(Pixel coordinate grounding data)
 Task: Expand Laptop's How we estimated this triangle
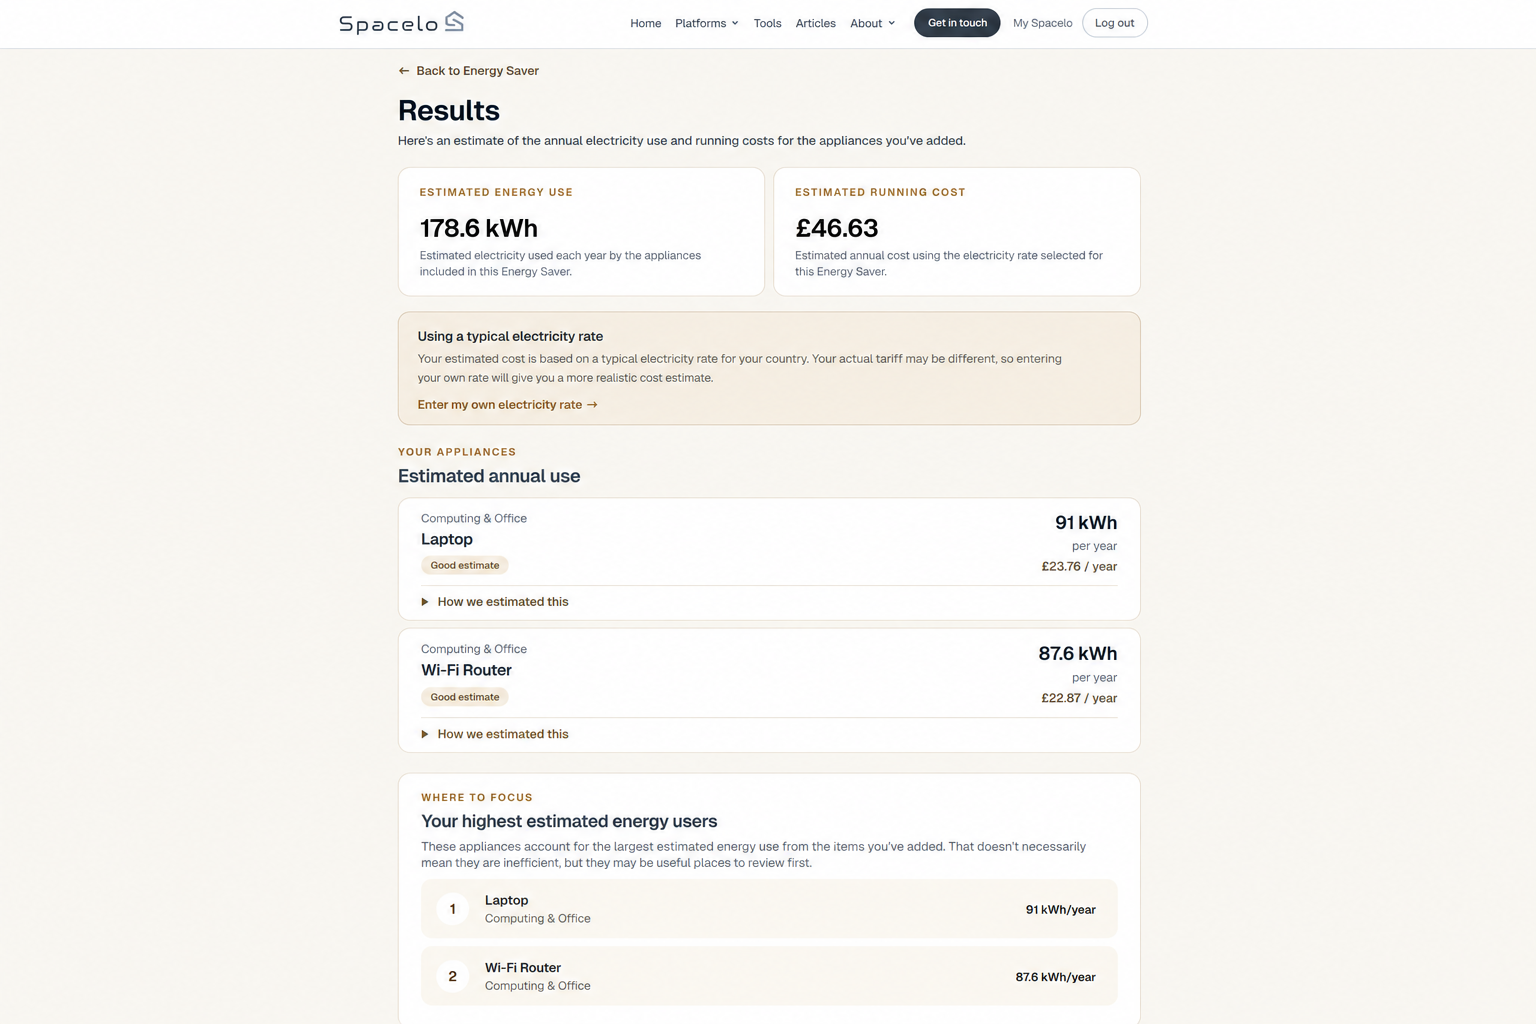click(425, 602)
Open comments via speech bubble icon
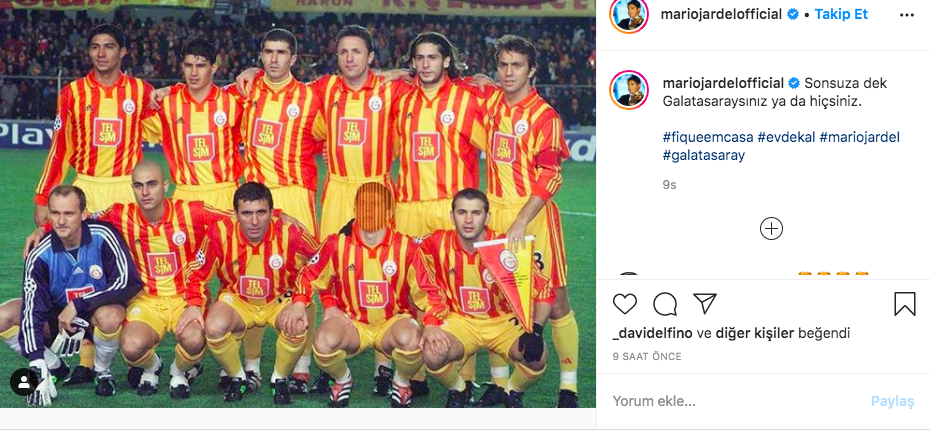This screenshot has width=930, height=431. coord(665,304)
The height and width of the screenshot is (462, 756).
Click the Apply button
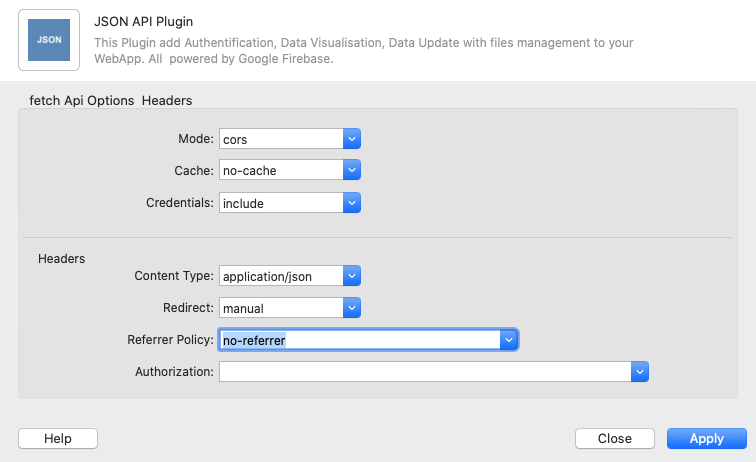pyautogui.click(x=706, y=438)
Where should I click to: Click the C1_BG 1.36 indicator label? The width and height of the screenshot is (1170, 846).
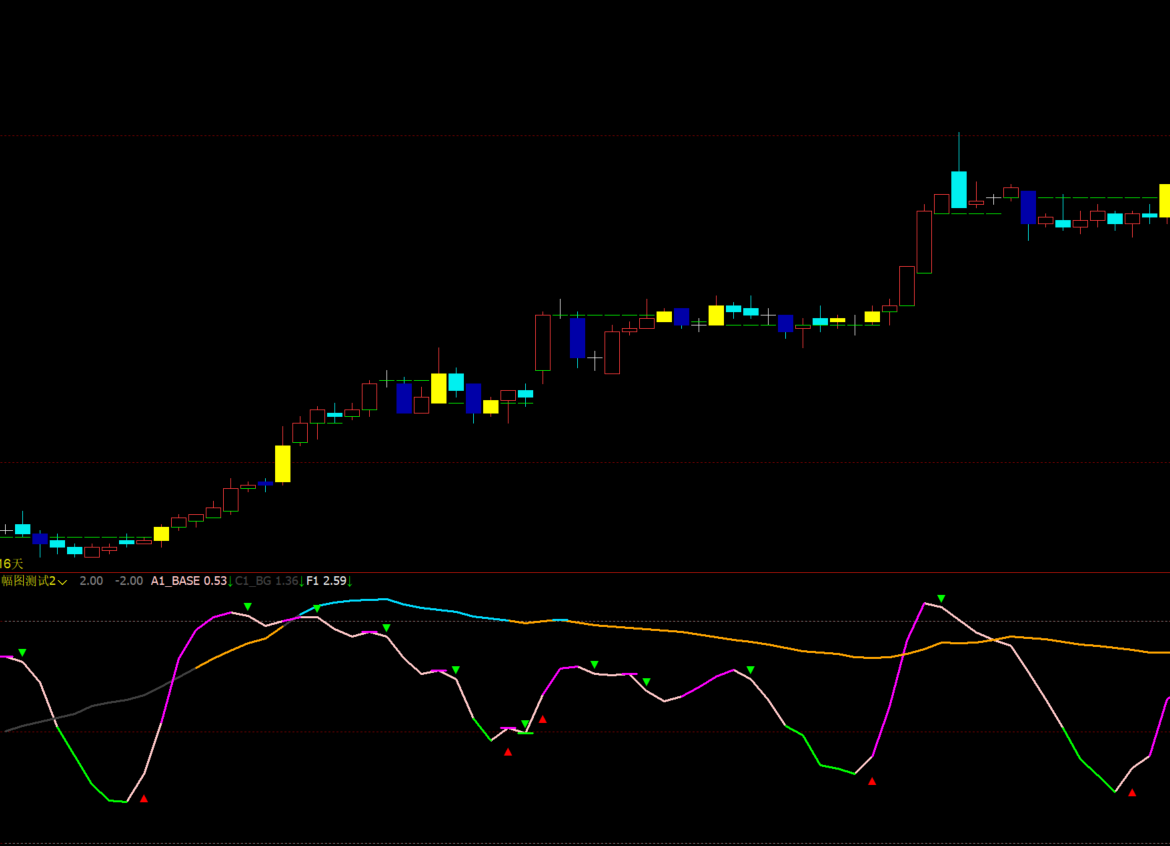point(266,581)

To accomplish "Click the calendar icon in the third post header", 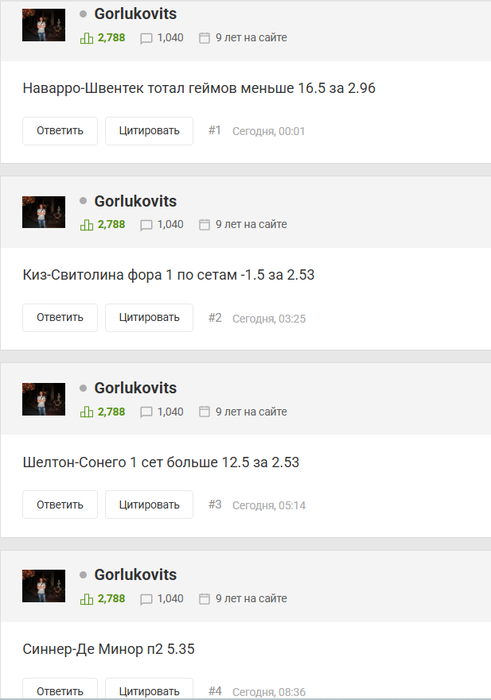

Task statement = Each record should be printed again precisely, though not its pictures.

Solution to the exercise =
 Task: Expand Laptop's How we estimated this triangle
click(425, 602)
Open comments via speech bubble icon
This screenshot has width=930, height=431. coord(665,304)
The height and width of the screenshot is (462, 756).
Click the Apply button
pyautogui.click(x=706, y=438)
Where should I click to: Click the C1_BG 1.36 indicator label? The width and height of the screenshot is (1170, 846).
point(266,581)

To accomplish "Click the calendar icon in the third post header", 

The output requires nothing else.